> _Provided passage_:
+ + + +

Tuesday, May 27, 2014

Chasing Meteors

The sky is dark and clear. There are plenty of stars visible, including some reasonably faint ones. But, after 45 minutes of watching, there are no meteors. I check the time on my phone one last time to find that it’s about 3:30, before heading back to the tent. Little Guy is sound asleep.
It’s the best weather and the best sleep I’ve had on a camping trip in 20 years.
In the thin morning light, a gray catbird picks at the leaf litter beside the trail. They’re small birds, but they migrate over a large range. Some of them reach southern Mexico. It’s possible that this little fellow spent the winter on the Yucatan Peninsula. Maybe, he even spent time in Chichen Itza, a sprawling campus of Mayan temples and other ritual structures.
 There’s a building there, or most of one that 1,000 years ago contained reflecting pools around a small tower, used by astronomer-priests for watching the heavens. Another, the Pyramid of Kukulkan, marks the spring and fall equinoxes.

+ + + +

[Data listing]
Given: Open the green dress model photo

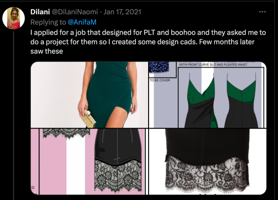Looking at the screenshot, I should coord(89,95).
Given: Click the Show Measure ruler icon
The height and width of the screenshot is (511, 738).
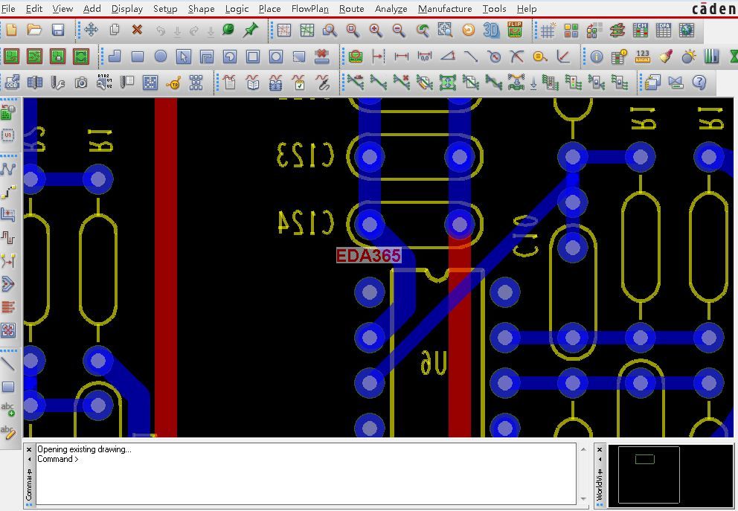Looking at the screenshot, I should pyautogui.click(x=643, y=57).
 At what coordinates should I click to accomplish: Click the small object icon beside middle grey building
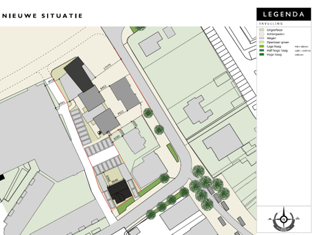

+ + + +

> _Task set_:
- a) Print the records word for word, starting with the line containing "Given: Click the Show Measure ruler icon" and going on through the end of the records. Leave the pictures out.
- b) Proceed with the piece about chasing meteors, picking up from the point where it stops.

> _Responses per task_:
- a)
Given: Click the Show Measure ruler icon
The height and width of the screenshot is (511, 738).
Looking at the screenshot, I should pyautogui.click(x=643, y=57).
 At what coordinates should I click to accomplish: Click the small object icon beside middle grey building

- b)
Suddenly, I’m less disappointed about the meteor shower that wasn’t. The gray catbird came all the way from his observatory in Mexico to watch it. I, on the other hand, got to spend the night camping with my son, on an expedition to chase after something elusive.
Photo credit: The author.

Tuesday, May 13, 2014

On the Persistence of Creation

My sweet girl asks me what kind of bird that is, hopping down the tree toward the seed feeder. “That’s a white-breasted nuthatch,” I tell her. “He’s funny, because he always goes head-first, whether he’s going up or down.” She agrees that he’s funny.
The bird picks at something in the bark, and abruptly flies off. “Why’s he leaving,” she asks. “He may have found a juicy bug to eat. Or, he may be taking it back to a nest for his babies. You know, there are new baby birds every spring.” Sweet Girl looks back outside and thinks about this.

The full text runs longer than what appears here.